Barros, 26, had been sent by the Refugee and Immigrant Center for Education and Legal Services (RAICES), a Texas-based nonprofit. His brief: help the Central American refugees trudging north to the U.S.-Mexico border.

He soon discovered, though, that the caravan was not a united, cohesive, one-size-fits all outfit. These refugees come from various nations — Honduras, Nicaragua, El Salvador, Guatemala — and represent numerous ethnicities and religions.

And then there’s “La Comunidad,” the self-bestowed name of about 80 LGBTQ people.

“They were fleeing violence because of their gender identity,” Barros said. “They were also facing violence in the caravan itself.”

Under federal law, people seeking asylum in the U.S. must be able to show they fled their homes because their race, religion, nationality, political opinion or membership in a particular social order led them to fear persecution.

“Each case is going to be different,” said Cristian Sánchez, 28, an immigration lawyer for RAICES. “I’ve seen some strong cases.”

Sánchez and another RAICES lawyer flew into Tijuana last week to interview La Comunidad’s asylum seekers. They had help from other agencies — Al Otro Lado, a U.S.-Mexican legal aid group; World Relief, an international aid society founded by American evangelicals; and the Santa Fe Dreamers Project, a New Mexican group that advises immigrants on the law.

Given exercise 1:
Which countries does the passage on the caravan say the refugees come from?
The passage and the rows were taken from separate, unrelated sources.

Supplied data:

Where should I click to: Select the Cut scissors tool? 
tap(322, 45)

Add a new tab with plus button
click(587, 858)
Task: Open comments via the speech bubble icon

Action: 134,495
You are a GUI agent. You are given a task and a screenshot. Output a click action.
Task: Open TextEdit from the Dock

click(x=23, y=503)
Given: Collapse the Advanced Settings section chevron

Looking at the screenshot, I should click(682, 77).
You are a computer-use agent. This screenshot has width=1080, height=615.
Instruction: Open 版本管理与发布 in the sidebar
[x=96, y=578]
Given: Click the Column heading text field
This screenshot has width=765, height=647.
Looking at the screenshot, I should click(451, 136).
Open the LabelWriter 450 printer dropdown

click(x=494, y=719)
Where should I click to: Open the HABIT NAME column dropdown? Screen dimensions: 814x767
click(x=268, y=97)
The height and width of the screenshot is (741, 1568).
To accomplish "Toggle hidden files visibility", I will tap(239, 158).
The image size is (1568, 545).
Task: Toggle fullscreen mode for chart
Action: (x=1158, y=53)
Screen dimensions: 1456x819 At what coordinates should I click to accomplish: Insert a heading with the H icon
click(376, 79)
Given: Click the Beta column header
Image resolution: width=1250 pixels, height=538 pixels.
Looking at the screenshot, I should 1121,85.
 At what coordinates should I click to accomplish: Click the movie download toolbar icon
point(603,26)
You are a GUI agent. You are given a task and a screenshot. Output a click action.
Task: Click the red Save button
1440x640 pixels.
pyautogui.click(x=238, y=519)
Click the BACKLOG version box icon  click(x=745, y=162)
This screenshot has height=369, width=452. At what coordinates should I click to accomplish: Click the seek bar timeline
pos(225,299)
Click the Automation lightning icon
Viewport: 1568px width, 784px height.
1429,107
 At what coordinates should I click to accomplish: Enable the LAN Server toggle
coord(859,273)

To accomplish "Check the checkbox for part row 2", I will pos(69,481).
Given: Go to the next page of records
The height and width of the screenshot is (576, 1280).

Given exercise 2:
Echo the rows from the line containing "Given: Go to the next page of records" through the last line of the rows.

Reply 1:
Honduras, Nicaragua, El Salvador, Guatemala

Reply 2:
Given: Go to the next page of records
The height and width of the screenshot is (576, 1280).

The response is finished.